### Exercise brief
After locating the line containing "Click the network Search input field" in the entries below, please write out that line and the rest through the end exactly. Omit pictures.

***** Records for processing

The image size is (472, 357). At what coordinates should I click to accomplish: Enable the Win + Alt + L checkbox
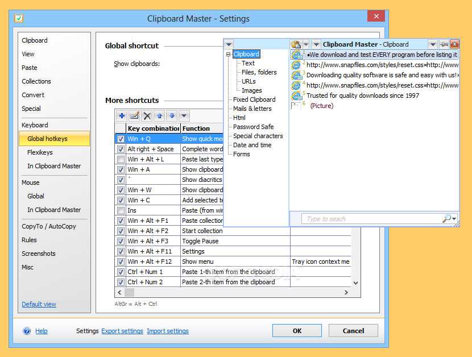point(121,159)
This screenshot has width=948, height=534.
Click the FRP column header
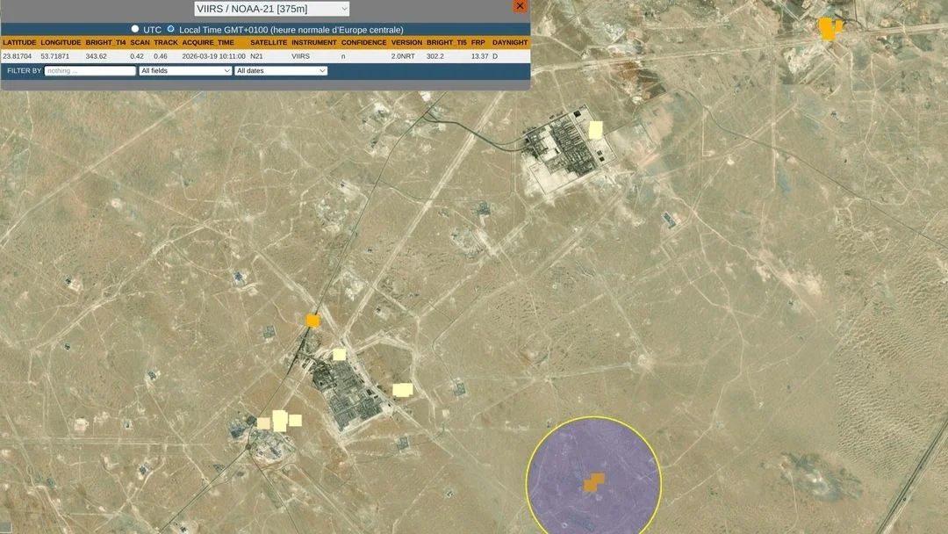pos(478,42)
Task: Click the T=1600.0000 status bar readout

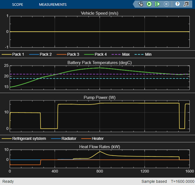Action: [182, 181]
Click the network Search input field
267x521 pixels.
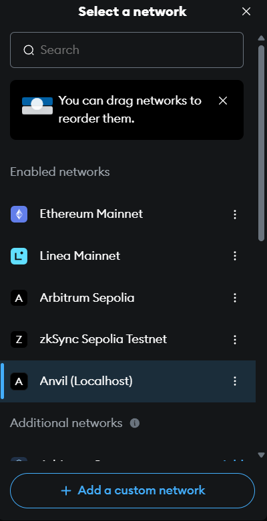(x=127, y=50)
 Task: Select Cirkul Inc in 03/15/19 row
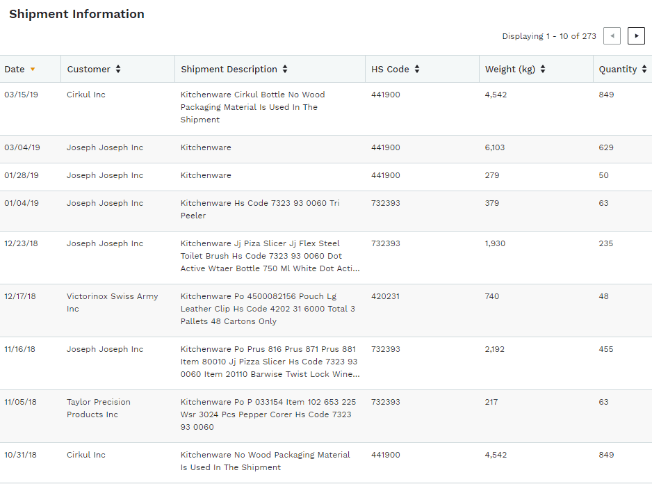[86, 95]
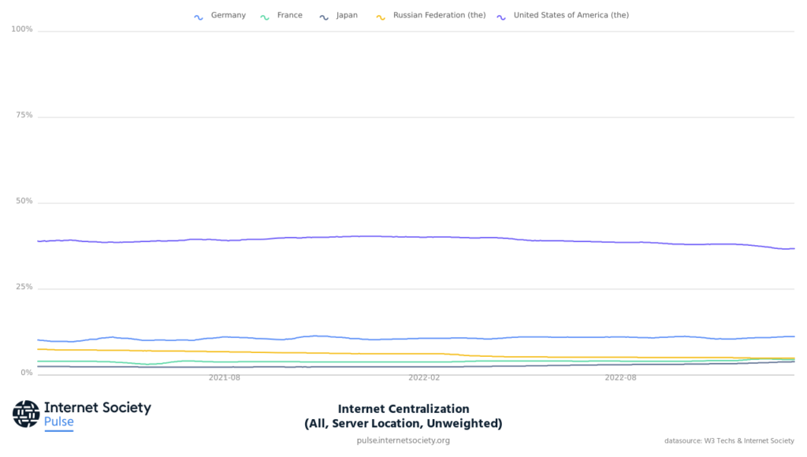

**********

### Solved exercise
Click the network Search input field
267x521 pixels.
(x=127, y=50)
 Task: Select Cirkul Inc in 03/15/19 row
[86, 95]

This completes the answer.